Ben Hamidou : je pense à tous ces gens qui travaillent à la pige, c’est une catastrophe. Le contrat commence quand on joue. Le théâtre, va te dire : « Écoute, c’est super, on est solidaire avec toi, mais ce n’est pas de notre faute. Qu’est-ce que tu veux qu’on fasse ? ». Dédommagement, d’accord, mais je ne te parle même pas de la paperasse qu’il faut faire avant. Et puis tu reçois un virement de 2 500 ou de 3 000€ des mois après. 

Divercite.be : une dernière chose que vous aimeriez partager avec nos lecteurs ?

Zidani : pour moi, à partir du moment où il n’y a pas une mise en danger particulière, on doit continuer à faire notre métier.
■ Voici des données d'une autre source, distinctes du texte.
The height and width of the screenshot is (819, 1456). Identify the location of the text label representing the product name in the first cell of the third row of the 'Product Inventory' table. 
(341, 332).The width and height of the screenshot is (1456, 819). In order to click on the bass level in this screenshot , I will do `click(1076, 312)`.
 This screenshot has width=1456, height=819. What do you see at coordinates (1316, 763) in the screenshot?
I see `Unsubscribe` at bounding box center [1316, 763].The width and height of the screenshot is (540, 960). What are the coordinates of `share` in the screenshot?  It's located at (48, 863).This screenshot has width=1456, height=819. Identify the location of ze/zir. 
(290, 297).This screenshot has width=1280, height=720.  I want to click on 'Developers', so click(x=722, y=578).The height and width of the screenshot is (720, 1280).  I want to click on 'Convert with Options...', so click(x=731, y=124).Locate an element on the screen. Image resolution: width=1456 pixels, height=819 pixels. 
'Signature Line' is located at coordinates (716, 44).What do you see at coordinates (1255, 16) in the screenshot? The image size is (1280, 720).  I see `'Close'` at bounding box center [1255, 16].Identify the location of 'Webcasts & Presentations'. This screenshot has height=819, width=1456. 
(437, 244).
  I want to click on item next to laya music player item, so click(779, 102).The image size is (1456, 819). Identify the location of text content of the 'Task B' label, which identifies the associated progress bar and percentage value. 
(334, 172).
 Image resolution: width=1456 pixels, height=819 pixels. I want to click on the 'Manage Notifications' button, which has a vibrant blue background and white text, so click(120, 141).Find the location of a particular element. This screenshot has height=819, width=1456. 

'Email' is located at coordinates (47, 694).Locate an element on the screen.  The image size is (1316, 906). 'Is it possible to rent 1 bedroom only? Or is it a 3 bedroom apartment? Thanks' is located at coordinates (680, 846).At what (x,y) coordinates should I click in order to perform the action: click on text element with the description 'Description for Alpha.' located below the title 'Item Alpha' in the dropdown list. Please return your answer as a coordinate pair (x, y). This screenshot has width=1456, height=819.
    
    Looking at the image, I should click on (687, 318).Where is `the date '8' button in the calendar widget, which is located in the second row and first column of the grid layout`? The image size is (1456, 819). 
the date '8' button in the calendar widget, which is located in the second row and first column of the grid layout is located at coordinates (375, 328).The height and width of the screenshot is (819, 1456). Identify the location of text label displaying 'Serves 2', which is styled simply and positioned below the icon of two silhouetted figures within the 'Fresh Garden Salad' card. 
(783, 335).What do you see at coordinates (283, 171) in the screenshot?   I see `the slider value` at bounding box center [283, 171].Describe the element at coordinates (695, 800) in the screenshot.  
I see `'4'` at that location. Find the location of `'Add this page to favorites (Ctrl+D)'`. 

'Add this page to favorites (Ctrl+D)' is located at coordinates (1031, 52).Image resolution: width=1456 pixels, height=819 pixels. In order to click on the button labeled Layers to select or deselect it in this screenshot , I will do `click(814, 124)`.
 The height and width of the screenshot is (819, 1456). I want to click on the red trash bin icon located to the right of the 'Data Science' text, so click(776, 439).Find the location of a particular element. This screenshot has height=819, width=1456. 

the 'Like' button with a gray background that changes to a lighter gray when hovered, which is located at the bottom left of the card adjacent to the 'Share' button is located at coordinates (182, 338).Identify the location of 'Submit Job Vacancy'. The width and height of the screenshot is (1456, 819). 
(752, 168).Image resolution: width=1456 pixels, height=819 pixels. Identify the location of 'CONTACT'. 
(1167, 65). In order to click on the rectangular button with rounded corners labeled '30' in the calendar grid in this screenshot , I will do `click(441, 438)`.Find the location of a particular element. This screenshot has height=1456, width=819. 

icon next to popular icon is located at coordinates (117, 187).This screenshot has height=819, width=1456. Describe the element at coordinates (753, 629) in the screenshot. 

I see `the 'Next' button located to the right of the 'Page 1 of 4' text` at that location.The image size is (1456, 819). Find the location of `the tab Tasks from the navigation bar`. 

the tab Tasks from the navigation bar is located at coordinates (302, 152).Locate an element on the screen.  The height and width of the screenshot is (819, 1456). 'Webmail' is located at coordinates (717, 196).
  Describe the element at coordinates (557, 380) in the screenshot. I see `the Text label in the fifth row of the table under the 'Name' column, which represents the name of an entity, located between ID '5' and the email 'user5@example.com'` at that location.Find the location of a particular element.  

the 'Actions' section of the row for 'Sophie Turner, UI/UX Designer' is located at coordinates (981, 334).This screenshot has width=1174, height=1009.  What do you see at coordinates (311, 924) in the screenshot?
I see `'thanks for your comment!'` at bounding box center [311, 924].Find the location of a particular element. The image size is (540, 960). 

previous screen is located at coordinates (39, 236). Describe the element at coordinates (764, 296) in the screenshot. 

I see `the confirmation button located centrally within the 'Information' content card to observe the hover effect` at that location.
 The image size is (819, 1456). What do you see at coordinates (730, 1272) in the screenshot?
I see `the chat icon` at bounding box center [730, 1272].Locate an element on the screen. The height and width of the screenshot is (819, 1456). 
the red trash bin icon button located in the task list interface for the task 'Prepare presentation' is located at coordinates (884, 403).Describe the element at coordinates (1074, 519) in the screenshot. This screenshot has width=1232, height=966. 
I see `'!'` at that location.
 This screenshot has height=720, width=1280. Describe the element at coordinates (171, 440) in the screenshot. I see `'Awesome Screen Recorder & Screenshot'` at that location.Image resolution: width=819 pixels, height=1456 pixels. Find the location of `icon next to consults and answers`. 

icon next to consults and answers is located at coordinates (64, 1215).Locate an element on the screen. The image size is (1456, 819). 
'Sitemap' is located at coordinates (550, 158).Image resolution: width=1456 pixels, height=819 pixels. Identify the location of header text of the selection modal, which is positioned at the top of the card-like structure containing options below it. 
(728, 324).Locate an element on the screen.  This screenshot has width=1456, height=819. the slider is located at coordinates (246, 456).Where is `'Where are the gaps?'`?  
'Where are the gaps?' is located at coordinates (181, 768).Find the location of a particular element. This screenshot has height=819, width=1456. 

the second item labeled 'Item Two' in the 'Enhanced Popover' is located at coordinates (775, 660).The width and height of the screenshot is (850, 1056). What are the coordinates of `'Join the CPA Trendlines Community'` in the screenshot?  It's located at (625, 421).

Avec la limitation des jauges, les gens qui doivent mettre un masque, le Covid Safe ticket… Beaucoup de théâtres se sont équipés d’un extracteur d’air. Tous les théâtres se sont organisés. Continuez à nous soutenir !

Ben Hamidou : 200 personnes dans une salle de 500 personnes?  Où est le danger ? Il y a des marchandages politiques, mais je ne m’explique pas ces restrictions qui ciblent la culture. Les virologues n’ont pas préconisé de fermeture. Alors pourquoi ? Les politiques sont en train de se mettre la population à dos. J’espère qu’on aura beaucoup de monde à la manif de ce dimanche 26 décembre (NDLR au Mont des Arts à Bruxelles). Il faut mobiliser un maximum et puis désobéir. Tant pis ! C’est clair que je vais manifester demain parce que de toute façon personne ne le fera à votre place.